CHAMBRE SOCIALE – A –
Section 1
PRUD’HOMMES
Exp +GROSSES le 28 FEVRIER 2023 à
Me Alexis DEVAUCHELLE
la SELARL CONVERGENS
FCG
ARRÊT du : 28 FEVRIER 2023
MINUTE N° : – 23
N° RG 20/02597 – N° Portalis DBVN-V-B7E-GIGC
DÉCISION DE PREMIÈRE INSTANCE : CONSEIL DE PRUD’HOMMES – FORMATION PARITAIRE DE TOURS en date du 1er Décembre 2020 – Section : AGRICULTURE
APPELANTE :
S.C.E.A. SPORTS ET LOISIRS EQUESTRES agissant poursuites et diligences de son représentant légal domicilié en cette qualité au siège
[Adresse 4]
[Localité 2]
représentée par Me Alexis DEVAUCHELLE, avocat au barreau d’ORLEANS,
ayant pour avocat plaidant Me Pascale BOUDRY STELANDRE, avocat au barreau de PARIS
ET
INTIMÉE :
Mademoiselle [V] [Y]
née le 15 Avril 1994 à [Localité 3]
[Adresse 1]
[Localité 2]
représentée par Me Emilie GUERET de la SELARL CONVERGENS, avocat au barreau de TOURS
Ordonnance de clôture : 29 novembre 2022
Audience publique du 06 Décembre 2022 tenue par Madame Florence CHOUVIN-GALLIARD, Conseiller, et ce, en l’absence d’opposition des parties, assistée lors des débats de Mme Karine DUPONT, Greffier.
Après délibéré au cours duquel Madame Florence CHOUVIN-GALLIARD, Conseiller a rendu compte des débats à la Cour composée de :
Monsieur Alexandre DAVID, président de chambre, président de la collégialité,
Madame Laurence DUVALLET, présidente de chambre,
Madame Florence CHOUVIN-GALLIARD, conseiller
Puis le 28 Février 2023, Monsieur Alexandre DAVID, président de Chambre, assisté de Mme Karine DUPONT, Greffier a rendu l’arrêt par mise à disposition au greffe de la cour, les parties en ayant été préalablement avisées dans les conditions prévues au deuxième alinéa de l’article 450 du code de procédure civile.
FAITS ET PROCÉDURE
Mme [V] [Y] a été engagée à compter du 1er août 2017 en qualité d’enseignante animatrice par la S.C.E.A. Sports et Loisirs Equestres, dans le cadre d’un contrat de travail à durée indéterminée, moyennant une rémunération brute mensuelle de 1689,60 €.
La relation de travail était régie par la convention collective nationale concernant le personnel des centres équestres du 11 juillet 1975.
En juin 2018, le centre équestre a connu des difficultés financières.

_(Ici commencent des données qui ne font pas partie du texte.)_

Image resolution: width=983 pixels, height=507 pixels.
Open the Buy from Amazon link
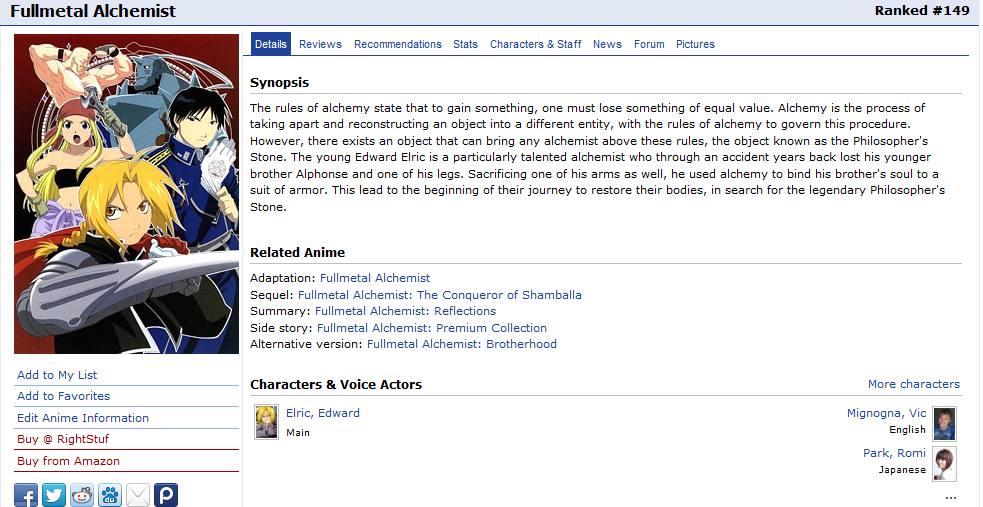tap(68, 461)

Mme [Y] a perçu son salaire de manière fractionnée sous forme d’acomptes.
Le 21 octobre 2019, la salariée a réclamé, par courrier recommandé avec accusé de réception, le paiement d’un arriéré de salaires impayés, soit la somme de 8140,94 €.

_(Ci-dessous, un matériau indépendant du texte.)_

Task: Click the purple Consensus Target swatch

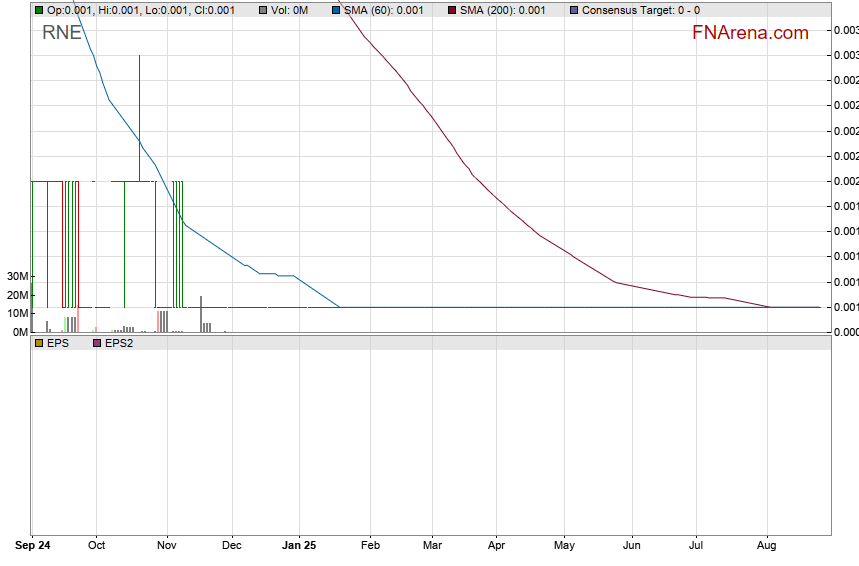Action: pyautogui.click(x=573, y=10)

Le 25 octobre 2019, par courrier, l’employeur s’est engagé à régulariser la situation dans les plus brefs délais, ajoutant : « depuis votre prise de fonction en 2017, vous avez bénéficié de nombreux avantages en nature (pension gratuite de vos 2 juments Qvalencia et Joanne) et de formation professionnelle (cours et sorties en compétition etc.’). Je ne souhaite en aucun cas, ni remettre tous ces avantages en cause ni m’en servir en contrepartie, mais vous demande de les prendre en considération avant d’engager une procédure trop hâtive qui serait fatale à l’entreprise ».

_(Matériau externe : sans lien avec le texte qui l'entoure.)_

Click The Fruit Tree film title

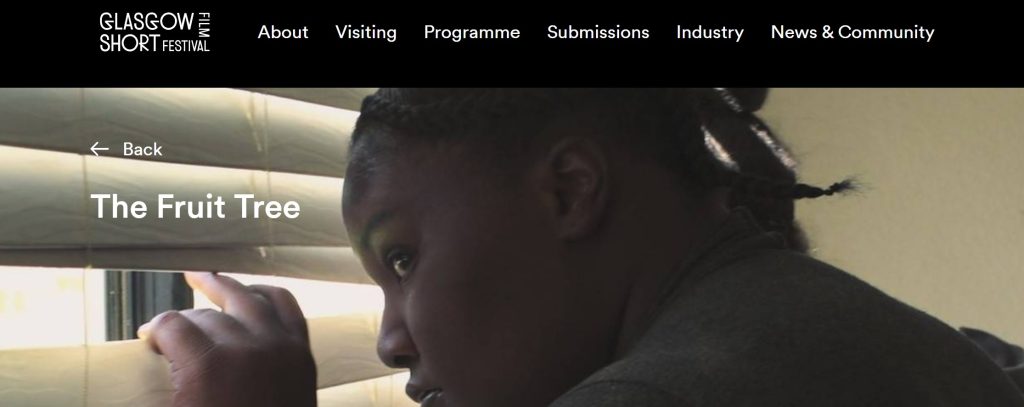195,206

Le 8 novembre 2019, Mme [Y] a pris acte de la rupture de son contrat de travail aux torts de l’employeur en raison de son manquement à son obligation de verser un salaire.
Le 26 novembre 2019, Mme [Y] a mis en demeure l’employeur de lui verser les salaires restant dus ainsi que de lui remettre les documents de fin de contrat.
Le 1er décembre 2019, la S.C.E.A. Sports et Loisirs Equestres a adressé à Mme [V] [Y] ses documents de fin de contrat : attestation Pôle emploi, certificat de travail et bulletins de paie, mais n’a procédé à aucun règlement.
Selon ordonnance du 19 février 2020, rendue en référé, le conseil de prud’homme de Tours a :
– Rejeté la demande d’échéancier de la SCEA Sports et Loisirs Equestres
– Condamné à titre provisionnel la SCEA Sports et Loisirs Equestres à verser à Mme [Y] les sommes suivantes :
– 7476,41 € nets au titre des salaires impayés des mois de juin 2018 à octobre 2019, – 488,81 € bruts au titre du salaire du mois de novembre 2019 ;
– 3355,87 € bruts à titre d’indemnité compensatrice de congés payés acquis à la date de la rupture ;
– 500 € au titre de l’article 700 du code de procédure civile.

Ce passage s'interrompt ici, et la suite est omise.